In 2011, Alabama passed a law (HB 56) authorizing state and local police to check the immigration status of those already apprehended for breaking a law or those caught driving without a license. It also required every public school in Alabama to determine if an enrolling student was born outside the United States or is a child of an illegal alien (just for data collection, not to deny enrollment). Last August, at the behest of Obama’s Justice Department, the 11th Circuit Court of Appeals upheld a district court’s injunction against most of the law, including the provisions regarding data collection in schools and those related to criminalizing employing and harboring illegal immigrants.
Yesterday, the Supreme Court refused to grant certiorari to Alabama in its attempt to appeal the injunction. Justice Scalia publicized his dissent, revealing his desire to overturn the lower court’s decision. Taken as a whole, it has become almost impossible for states to deal with the crime and costs associated with illegal immigration, even as the feds refuse to uphold the laws.
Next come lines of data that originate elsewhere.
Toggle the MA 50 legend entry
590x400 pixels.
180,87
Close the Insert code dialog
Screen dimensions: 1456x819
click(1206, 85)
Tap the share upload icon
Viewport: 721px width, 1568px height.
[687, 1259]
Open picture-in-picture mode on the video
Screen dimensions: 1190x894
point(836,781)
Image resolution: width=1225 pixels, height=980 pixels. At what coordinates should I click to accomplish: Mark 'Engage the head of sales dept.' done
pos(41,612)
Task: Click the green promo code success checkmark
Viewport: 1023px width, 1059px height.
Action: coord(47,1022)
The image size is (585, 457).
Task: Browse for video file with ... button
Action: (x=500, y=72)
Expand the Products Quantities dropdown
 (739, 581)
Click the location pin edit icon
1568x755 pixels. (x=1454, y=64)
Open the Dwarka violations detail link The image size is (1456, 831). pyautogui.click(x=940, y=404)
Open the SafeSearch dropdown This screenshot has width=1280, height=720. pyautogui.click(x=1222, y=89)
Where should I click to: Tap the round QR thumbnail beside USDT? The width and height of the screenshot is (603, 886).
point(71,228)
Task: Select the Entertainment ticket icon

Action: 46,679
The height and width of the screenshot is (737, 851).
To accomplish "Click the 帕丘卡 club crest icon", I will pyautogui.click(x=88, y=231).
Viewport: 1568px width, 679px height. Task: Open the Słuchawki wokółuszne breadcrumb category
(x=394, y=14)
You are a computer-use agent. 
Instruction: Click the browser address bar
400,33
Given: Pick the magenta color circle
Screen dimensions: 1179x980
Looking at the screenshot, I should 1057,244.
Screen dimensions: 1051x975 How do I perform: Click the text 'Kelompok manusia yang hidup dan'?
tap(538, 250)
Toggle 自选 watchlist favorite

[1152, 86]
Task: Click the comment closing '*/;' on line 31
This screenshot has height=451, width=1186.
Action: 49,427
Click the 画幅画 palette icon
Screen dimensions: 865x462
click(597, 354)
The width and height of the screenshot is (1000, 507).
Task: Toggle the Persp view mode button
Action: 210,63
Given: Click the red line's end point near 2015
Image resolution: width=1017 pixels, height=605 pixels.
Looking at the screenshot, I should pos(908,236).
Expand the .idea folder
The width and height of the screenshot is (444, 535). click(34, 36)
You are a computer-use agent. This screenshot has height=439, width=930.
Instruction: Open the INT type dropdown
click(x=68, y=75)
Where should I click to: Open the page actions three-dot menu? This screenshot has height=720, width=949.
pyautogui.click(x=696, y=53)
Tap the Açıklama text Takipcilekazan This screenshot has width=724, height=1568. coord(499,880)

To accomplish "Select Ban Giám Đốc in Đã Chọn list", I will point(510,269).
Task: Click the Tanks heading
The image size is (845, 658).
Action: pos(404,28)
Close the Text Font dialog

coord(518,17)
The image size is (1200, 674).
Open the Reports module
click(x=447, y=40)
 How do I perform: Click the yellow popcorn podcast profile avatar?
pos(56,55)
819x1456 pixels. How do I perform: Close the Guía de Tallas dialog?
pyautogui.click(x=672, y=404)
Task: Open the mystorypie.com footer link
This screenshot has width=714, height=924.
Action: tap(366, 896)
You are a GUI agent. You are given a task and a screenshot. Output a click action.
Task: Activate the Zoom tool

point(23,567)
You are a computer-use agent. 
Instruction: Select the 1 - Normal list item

To begin with, there is a clear need for states to help enforce laws against illegal immigration in such a large country. When you couple that with the perennial recalcitrance on the part of any administration to fully enforce federal laws, there is no way we will ever enforce the laws in the future without granting states latitude to protect their residents from the ill effects of illegal immigration. Before Republicans jump into wholesale capitulation mode on the issue, state enforcement must be one of the concessions they receive from Democrats, if they are to ever agree to some form of amnesty.
However, the gang of 8 bill, which has received so much praise from Republicans, actually preempts states from enforcing immigration laws (page 496):
PREEMPTION.—The provisions of this section preempt any State or local law, ordinance, policy, or rule, including any criminal or civil fine or penalty structure, relating to the hiring, continued employment, or status verification for employment eligibility purposes, of unauthorized aliens. A State, locality, municipality, or political subdivision may exercise its authority over business licensing and similar laws as a penalty for failure to use the System.
We’ve already pointed out how this bill makes it so arduous for ICE agents to enforce the laws. This provision will ensure that almost every state law is thrown out in the courts.
Ideally, immigration enforcement should be handled solely by the federal government. But if there is one lesson we should learn from the past three decades of lawlessness it’s that administrations of both parties are not excited about enforcement. With so many policy issues being solved on a state level in a more effective and efficient manner, immigration is another issue for which we should allow states to demonstrate their innovative ideas, especially as it relates to interior enforcement within the state’s borders.
The basket case politicians in California might feel that an endless supply of illegals is good for their economy. But other states should be allowed to secure their streets, schools, and programs from unauthorized visitors.